Yes, this is a good idea. Do you think it would be better to set the default to some fraction of the total without swapping, or just decrease the number? And what do you think is reasonable? TBH I have no sense for this.

braingram commented 3 weeks ago

One scenario is a user sets allowed_memory to say 100MB. Let's say resample (within outlier detection) generates grouped drizzled models of 80MB size. This will pass without an error (since it's below allowed_memory). During the median calculation, these drizzled models will be read in (one at a time, so +80MB) and the buffer will be set to 100MB (+180MB) plus the size of the median (+?MB). Let's say this exceeds the allowed memory for the user, so they reduce allowed_memory to try and stay under their limit. They drop it to 50MB to reduce the buffer size and now resample fails.

The docs also mention the use of the environment variable DMODEL_ALLOWED_MEMORY when allowed_memory is None. Is that supported by this PR? I don't suggest we add support for it and instead use a different variable/name that isn't already used by resample.

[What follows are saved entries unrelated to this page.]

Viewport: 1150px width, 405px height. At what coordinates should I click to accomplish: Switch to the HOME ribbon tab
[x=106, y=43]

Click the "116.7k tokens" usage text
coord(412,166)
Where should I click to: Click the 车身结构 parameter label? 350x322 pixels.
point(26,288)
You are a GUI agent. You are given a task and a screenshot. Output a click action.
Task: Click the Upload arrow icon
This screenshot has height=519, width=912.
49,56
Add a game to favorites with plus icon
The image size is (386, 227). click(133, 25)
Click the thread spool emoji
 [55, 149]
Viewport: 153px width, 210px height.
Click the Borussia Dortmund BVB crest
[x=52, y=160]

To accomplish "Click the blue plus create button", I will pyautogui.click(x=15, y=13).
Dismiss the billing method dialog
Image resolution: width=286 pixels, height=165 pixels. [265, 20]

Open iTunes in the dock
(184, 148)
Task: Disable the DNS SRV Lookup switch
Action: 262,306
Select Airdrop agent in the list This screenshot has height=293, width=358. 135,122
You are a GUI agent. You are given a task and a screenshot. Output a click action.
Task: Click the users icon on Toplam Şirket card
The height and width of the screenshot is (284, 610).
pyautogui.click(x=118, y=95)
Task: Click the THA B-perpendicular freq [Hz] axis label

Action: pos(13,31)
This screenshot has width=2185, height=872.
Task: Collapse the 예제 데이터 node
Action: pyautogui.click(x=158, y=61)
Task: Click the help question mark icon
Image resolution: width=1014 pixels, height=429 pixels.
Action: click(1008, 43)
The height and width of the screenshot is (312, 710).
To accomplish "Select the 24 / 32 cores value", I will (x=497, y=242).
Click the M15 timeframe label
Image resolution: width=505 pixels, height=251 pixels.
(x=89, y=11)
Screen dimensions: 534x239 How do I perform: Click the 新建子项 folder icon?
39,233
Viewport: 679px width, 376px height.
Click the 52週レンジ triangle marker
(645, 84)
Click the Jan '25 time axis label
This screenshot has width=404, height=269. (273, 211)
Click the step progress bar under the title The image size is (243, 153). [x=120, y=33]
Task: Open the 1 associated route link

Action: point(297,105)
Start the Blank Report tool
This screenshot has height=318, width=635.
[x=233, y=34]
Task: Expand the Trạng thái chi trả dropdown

I'm not sure picking a one-size-fits-all buffer size will ever work. Zarr defaults to 1MB chunks: https://zarr.readthedocs.io/en/v2.1.0/tutorial.html#chunk-size-and-shape but our uses here are encumbered by the datamodels requiring loading substantially more than the chunk.

emolter commented 3 weeks ago

One scenario is a user sets allowed_memory to say 100MB. Let's say resample (within outlier detection) generates grouped drizzled models of 80MB size. This will pass without an error (since it's below allowed_memory). During the median calculation, these drizzled models will be read in (one at a time, so +80MB) and the buffer will be set to 100MB (+180MB) plus the size of the median (+?MB). Let's say this exceeds the allowed memory for the user, so they reduce allowed_memory to try and stay under their limit. They drop it to 50MB to reduce the buffer size and now resample fails.

Okay, sure, but in the scenario you outlined I feel as though the real problem is that when the user set the allowed memory in the first instance, it was exceeded without tripping our custom OutputTooLargeError. Which is to say that IMO the current usage of allowed_memory on main may be problematic. I don't know the history of this, i.e., why the custom exception was written in the first place

The docs also mention the use of the environment variable DMODEL_ALLOWED_MEMORY when allowed_memory is None. Is that supported by this PR? I don't suggest we add support for it and instead use a different variable/name that isn't already used by resample.

That is not currently supported by this PR and I agree that whether this should be supported depends on if we use an additional/separate parameter for the allowed memory in the median computation.

I'm not sure picking a one-size-fits-all buffer size will ever work

I feel as though having a patchwork of multiple different parameters governing different aspects of the memory usage is confusing for users. If I were running the pipeline, I would want to be able to specify a total memory allocation not to be exceeded. This might be more challenging to implement, but it's not obvious to me why it would never work.

braingram commented 3 weeks ago

I am in favor of exposing control of the "running-median" buffer size to the user and I think a different option is easier to understand (and document) than trying to re-use allowed_memory.

As far as the default I think 1 or 10 MB per model is closer to what we want (ideally) instead of 50% of remaining RAM and swap (which will almost certainly swap). This is likely inefficient for the current code (which uses datamodels for the temporary storage). This is separate from this PR but I think we could see (possibly bigger) efficiency gains if we instead used "vanilla" numpy arrays for the temporary storage. For that configuration I don't know for certain but I have a hunch (based on the zarr default) that a smaller buffer size would be better (or perhaps picking one that most closely matches a page size).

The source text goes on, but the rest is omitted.